NBN’s prediction for the future
On April 26, demographer and commentator Bernard Salt released a research report commissioned by the NBN on the future of a super-connected Australia.
We’ve had generation X, Y and Z, and now Salt has suggested that we will see generation NBN – the most connected generation yet.
The defining characteristics of GenNBN will be their ability to “increasingly re-organise when and where work is delivered”. In other words, they will work wherever they want, whenever they want. Such as from cafes, the beach or at home, as they switch between tasks and complete work in blocks of time.
This model clearly deviates from the standard 9-5, eight-hour work day many Australians experience at present, and according to Salt, this generation will start to make itself seen as early as the 2020s.
For Australians in particular, the study has highlighted how this new work-life balance might just be the definition of the Australian dream.
“Work will be fitted into times and locations that suit the individual rather than lifestyle being fitted into and around commitments to work.
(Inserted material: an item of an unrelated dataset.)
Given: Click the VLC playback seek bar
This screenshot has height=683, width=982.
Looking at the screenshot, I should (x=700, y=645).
That is the promise of high-speed broadband and this is an aspiration that fits comfortably with the Australian penchant for lifestyle.”
How GenNBN might change the face of Australia
According to data from the Australian Bureau of Statistics, approximately two-thirds of Australia’s 23.5 million people live in greater capital city areas. While that number continues to grow, the NBN report has outlined how GenNBN may be better placed to move away from the capital cities and into coastland and more remote areas.
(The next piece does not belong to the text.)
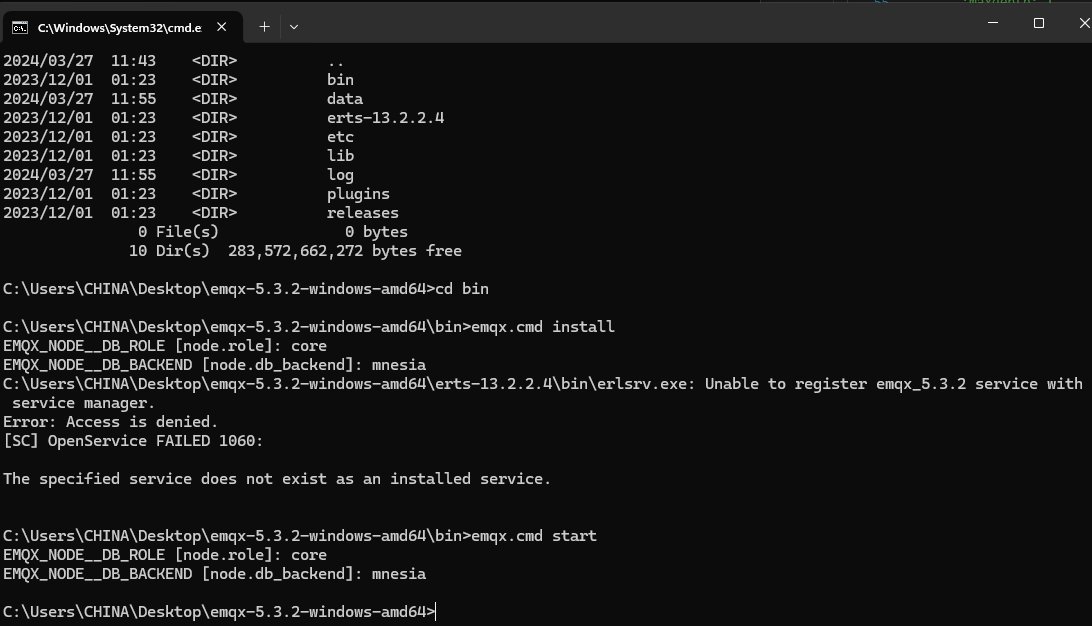The image size is (1092, 626).
Task: Click the 'cd bin' command text
Action: click(x=462, y=289)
Currently, two-thirds of digital workers are located in Sydney, Melbourne, Adelaide, Perth, and Brisbane, with just 24 per cent working from outside the major capital cities.
“As more people set up their own small businesses or deliver work over high-speed broadband there could be a move away from big cities to sea-change and tree-change locations,” the report states.
Our national love of all things sporting has also been taken into consideration as part of this next generation, as high-speed Internet will give Australians access to unlimited on-demand sports content and programs. In turn, this could spark new interest in niche spots such as sumo wresting, curling and hurling.
GenNBN is set to be the most connected generation yet, with Salt’s report making a fair point that the communications landscape in 15 years will be “vastly different” to that of today due to the universality of the Internet, plus new technologies that haven’t even been invented yet.